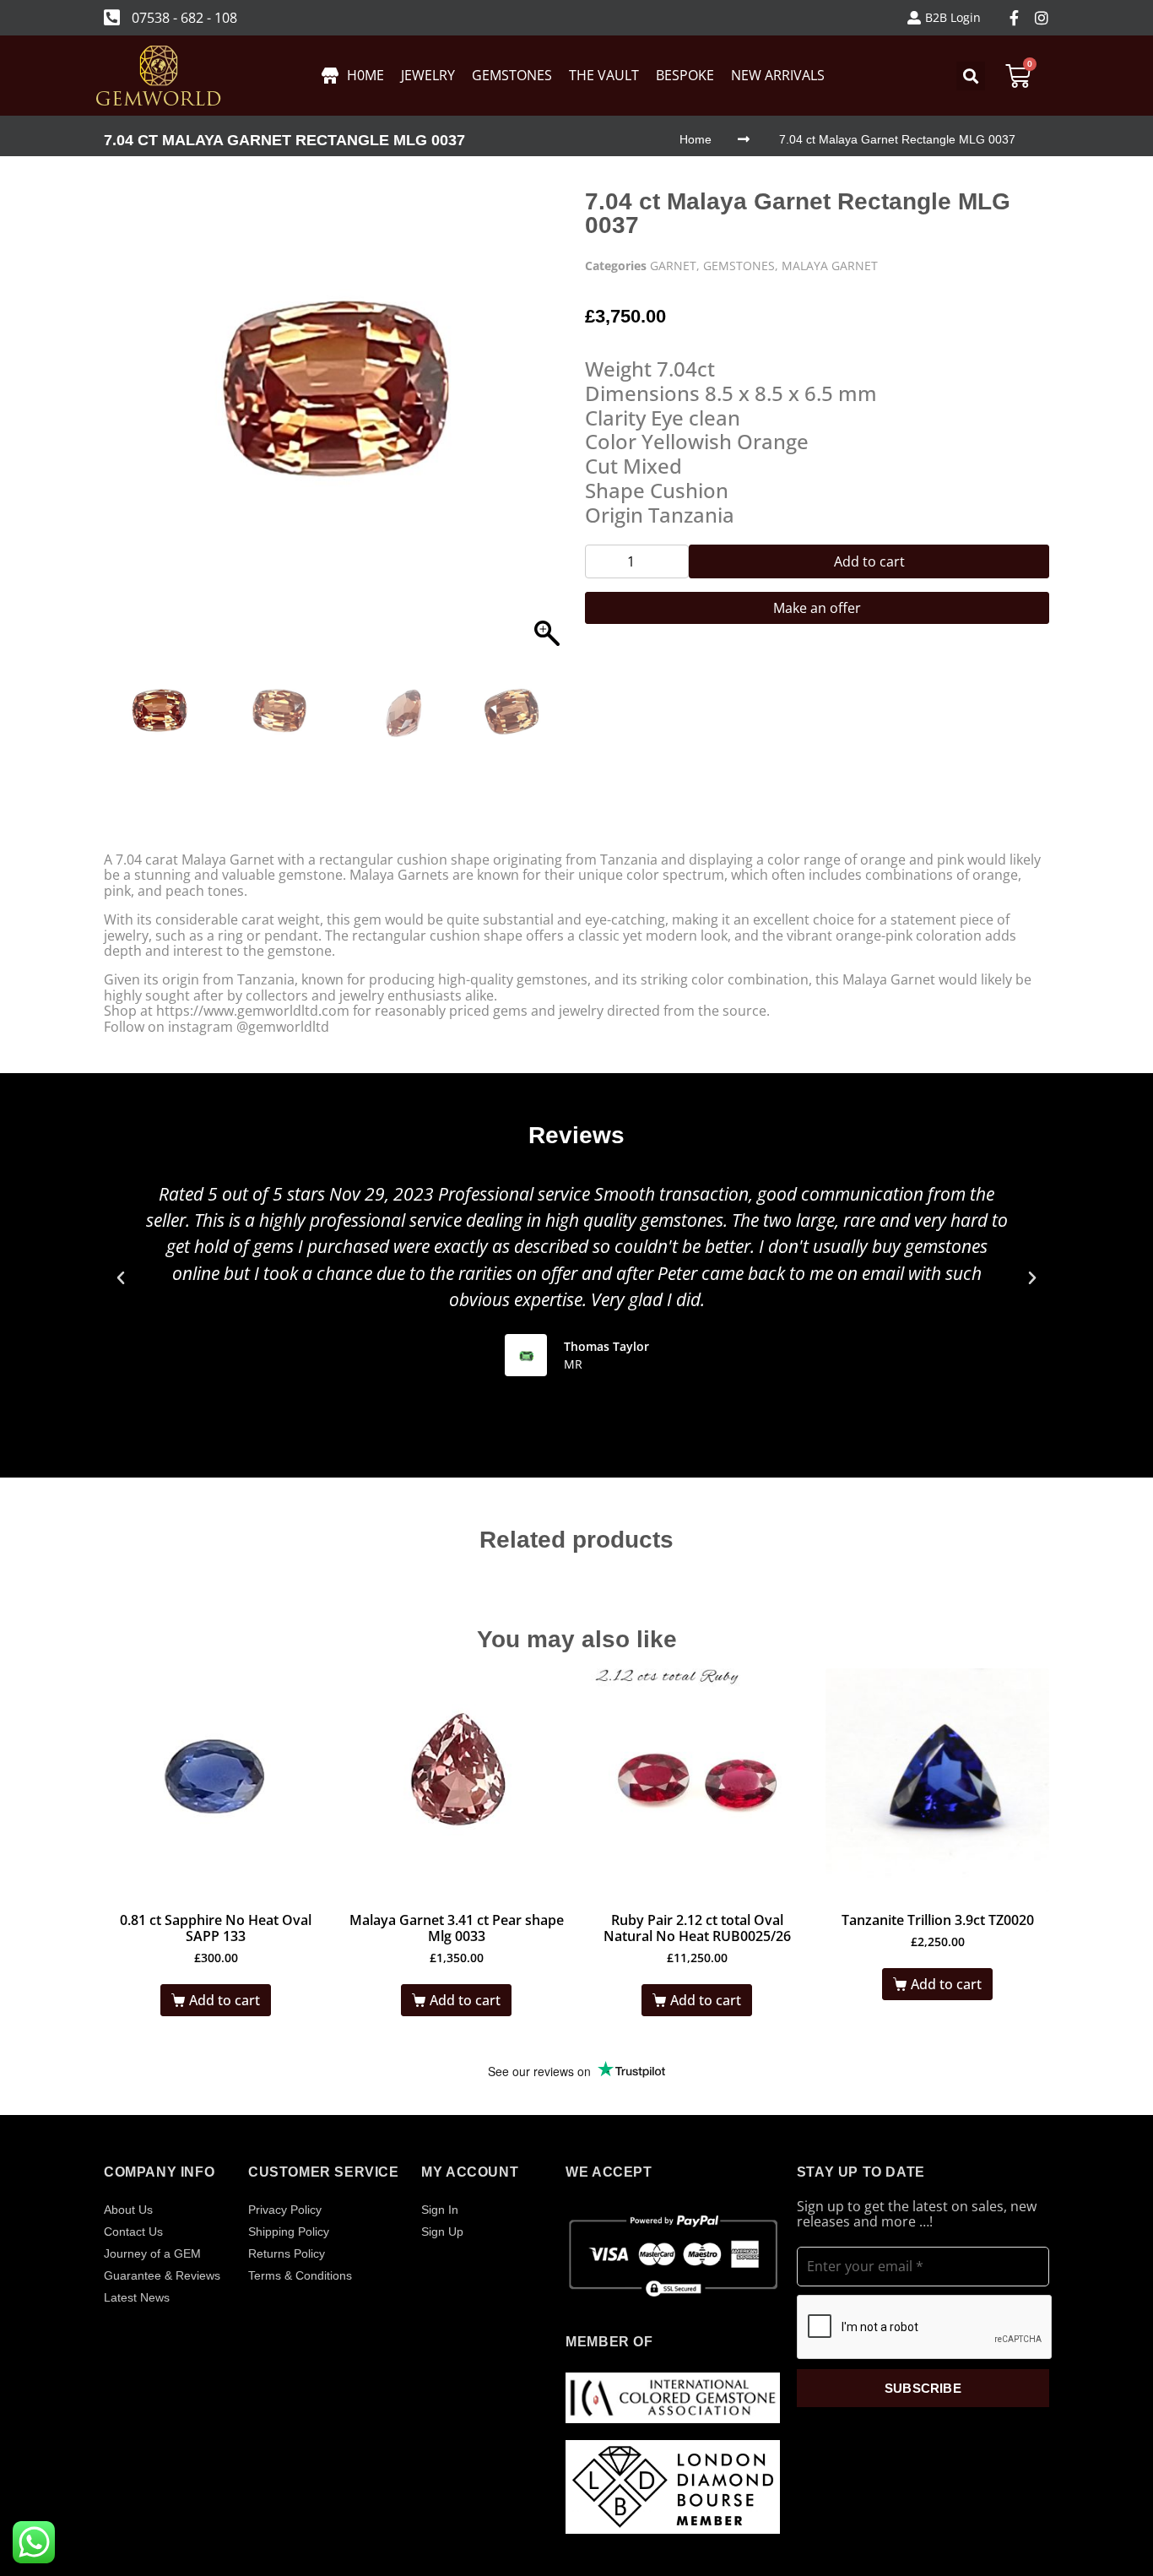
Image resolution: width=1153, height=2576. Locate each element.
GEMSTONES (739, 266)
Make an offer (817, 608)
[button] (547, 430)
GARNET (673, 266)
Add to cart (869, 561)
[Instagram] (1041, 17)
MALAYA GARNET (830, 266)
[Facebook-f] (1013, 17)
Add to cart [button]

^^^^^^^^

What you have to do:
Retype exactly the line with "Add to cart (869, 561)" and each line after it until the records end, and include no other line.

Written reply:
Add to cart (869, 561)
[Instagram] (1041, 17)
MALAYA GARNET (830, 266)
[Facebook-f] (1013, 17)
Add to cart [button]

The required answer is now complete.